Ottawa Storytellers will be putting on a very special show at the Arts Court Theatre this Wednesday – a performance of The Story of Gilgamesh, the world’s oldest known recorded work of literature, found inscribed on Ancient Sumerian tablets dating back to 2100 BC.

Jan Andrews and Tom Lips have teamed up to perform this epic tale, with musical accompaniment from Armin Rahmanian.

“It’s a story of a king, and I would say in some ways he’s a tragically flawed king,” Lips said. “He’s extremely powerful and good-looking and supposedly wise, in that he knows many things, but he’s not wise as a ruler. He’s somewhat oppressive as a ruler in the beginning.

“And the gods, in order to address this, they send him a friend, they send him someone who’s just as strong as he is,” Lips explained. “In the process of first fighting this friend, Enkidu, and then befriending him, Gilgamesh starts on a journey of wisdom. He starts to learn how to be a better king.”

Lips promised that the ancient tale will have a little bit of something for everyone.

“It’s got gods, it’s got monsters, it’s got sex and violence, it’s got wisdom and afterlife and all kinds of interesting features,” Lips laughed. “Essentially, it’s an epic about confronting the basic reality of death – that we would like to live forever, but turns out we can’t and Gilgamesh learns this the hard way.”

There’s a big difference between storytelling and theatre, Lips and Andrews both stressed. Audience members shouldn’t expect to see anyone dressed up in costumers or any elaborate sets.

“It’s not acting,” Andrews explained. “For me, it’s very important that I can see what’s happening in the story in my head. If I see the images of it then the audience will see the images too. You try to have it very present, so that in a way, although of course you know the story, it’s like you don’t know what will happen next. It’s like it’s happening right now.”

Andrews and Lips will be alternating back and forth throughout the performance, each telling roughly half of the story.

“Working with Tom is a pleasure,” Andrews said. “I’ve known him a long time, he’s known me a long time, and we’re both committed to finding a way to make it good.”

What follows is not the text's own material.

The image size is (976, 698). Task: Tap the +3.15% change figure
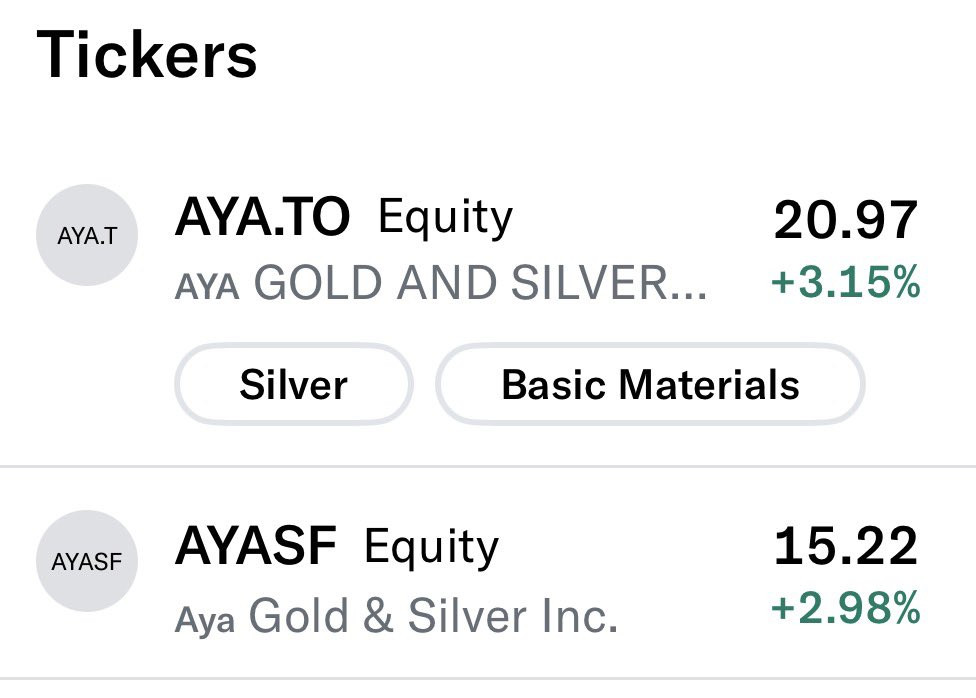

Lips agreed. “Jan and I have been friends for a long time, and it’s really been great working with her,” he said.

But the process of preparing such an immense story together still brought some challenges for the pair.

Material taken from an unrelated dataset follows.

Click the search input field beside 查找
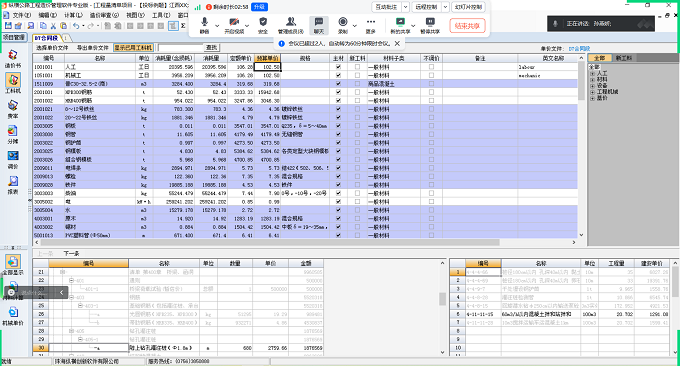This screenshot has height=366, width=680. coord(181,48)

“The story actually really is not complete,” Andrews explained. “It’s written on these tablets and it is missing [parts]. When you begin to start working, you realize there are places where you’ve just got to kind of make a bit of a leap to fill what you believe is happening here.”

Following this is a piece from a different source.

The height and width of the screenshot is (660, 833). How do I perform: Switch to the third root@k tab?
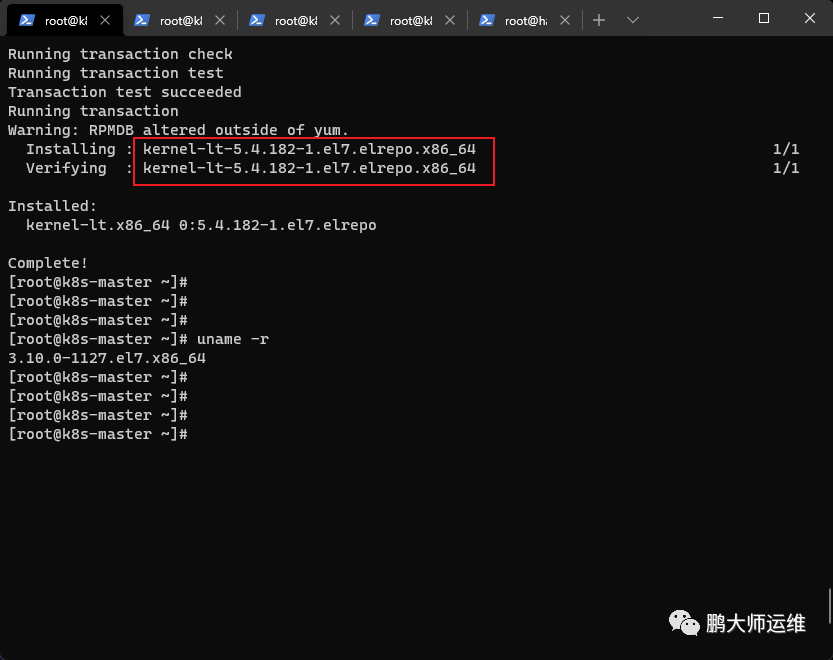tap(295, 20)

“Our goal is not to be an archaeological presentation, our goal is to tell a story,” Lips said.

Both Lips and Andrews have experience performing other ancient epics, such as Homer’s Odyssey and Illiad. They both said they believe there are certain universal themes that make these kinds of stories last through the ages and continue to interest people so many years later.

“I think there’s a human element in them,” Andrews said. “What happens in the Gilgamesh story is that Gilgamesh’s great friend Enkidu dies, and Gilgamesh can’t abide this. He can’t abide the idea that his friend has died, he will have to die, so he goes on this enormous journey in the quest for eternal life, which he can’t get. It doesn’t matter that he’s the king, it doesn’t matter that he’s a great hero, it doesn’t matter what he’s done or not done. This is one thing he can’t have.

“There’s a part of all of us that is not very accepting of death, that does not want this to happen, that would like to have an alternative, so this is a very human quest he’s on,” she continued. “And I think that really pulls at people.”

Andrews and Lips are both hoping that the experiences in this ancient story will still connect with a modern crowd.

“These are themes that come up a lot in the great epics,” Lips said. “Friendship, death, the challenge of facing some dangerous situation and overcoming it, (these are) universal experiences, even in our ordinary lives we encounter them.

“In epics, it’s dressed up with kings and monsters, but it’s still that same experience.”

Jan Andrews and Tom Lips will perform The Story of Gilgamesh at the Arts Court Theatre, Wednesday, October 19, at 7:30 pm. The performance is presented by Ottawa Storytellers and tickets can be purchased online for $12-$20.